Stockbridge MD, Newman R. Am. J. Speech Lang. Pathol. 2019; ePub(ePub): ePub.

Affiliation

Department of Hearing and Speech Sciences, University of Maryland, College Park.

Copyright

(Copyright © 2019, American Speech-Language-Hearing Association)

DOI

10.1044/2019_AJSLP-18-0196

PMID

31487473

Abstract

PURPOSE The purpose of this research is to determine whether individuals with a history of concussion retain enduring differences in narrative writing tasks, which necessitate rapid and complex integration of both cognitive and linguistic faculties.

METHOD Participants aged 12-40 years old, who did or did not have a remote history of concussion, were recruited to take an online survey that included writing both a familiar and a novel narrative. They also were asked to complete multiple tasks targeting word-level and domain general cognitive skills, so that their performance could be interpreted across these dimensions.

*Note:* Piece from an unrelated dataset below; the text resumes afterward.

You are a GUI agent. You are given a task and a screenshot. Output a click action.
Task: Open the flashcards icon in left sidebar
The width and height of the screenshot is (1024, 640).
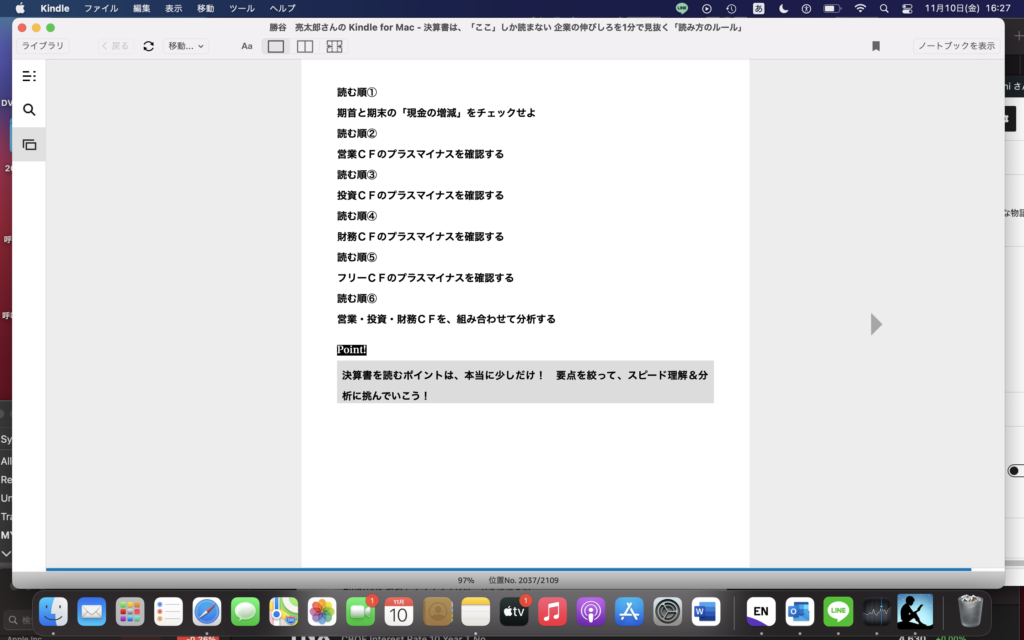pyautogui.click(x=29, y=144)
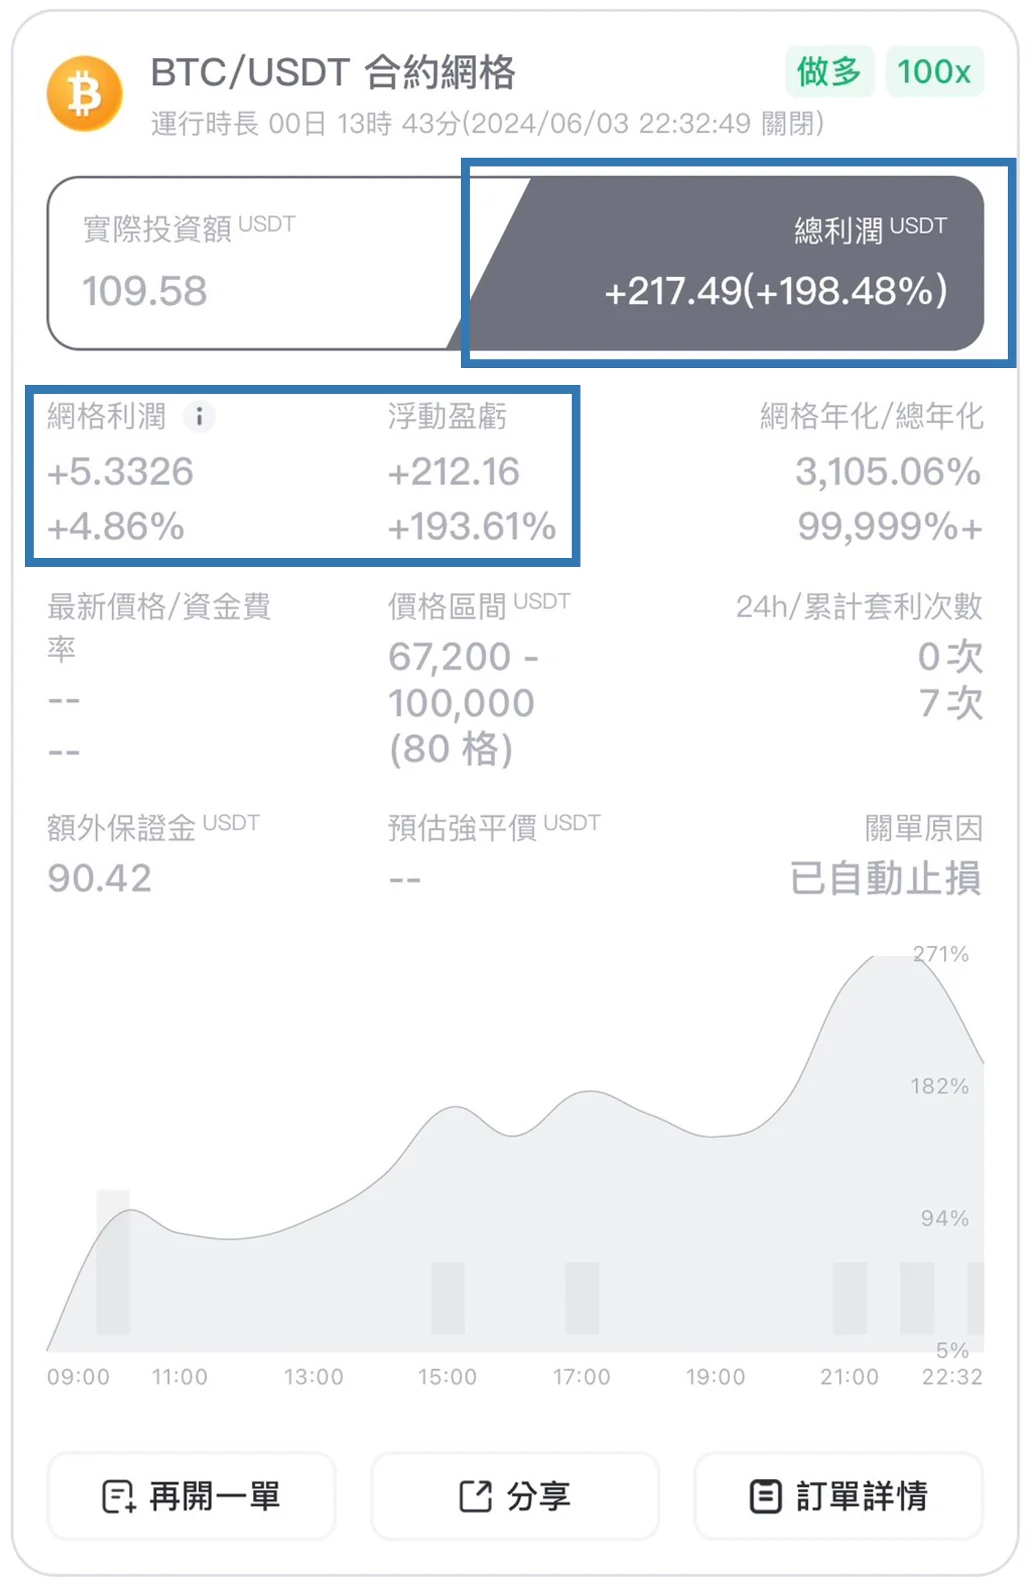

RESULTS Participants with a concussion history were largely similar to participants with no history of brain injury across tasks that targeted a single skill in isolation. However, participants with prior concussions demonstrated difficulty in providing both key content and details when presented with a novel video and asked to provide a summary of what they had just seen. Number of lifetime concussions predicted the inclusion of key content when summarizing the video. Thus, differences in cognitive and linguistic skills required for written narrative language may continue to be present far after concussion, despite average normative levels of performance on tasks targeting these skills in isolation.

CONCLUSIONS These findings suggest that individuals with a concussion history, particularly a history of multiple concussions, may continue to experience difficulties for a long period after injury and are likely to benefit from more complex and ecologically valid assessment prior to discharge. Individuals with a concussion history who return to full participation in work, school, and recreational activities may continue to benefit from assistance when asked to rapidly acquire and distill novel information, as is often required in academic and professional environments.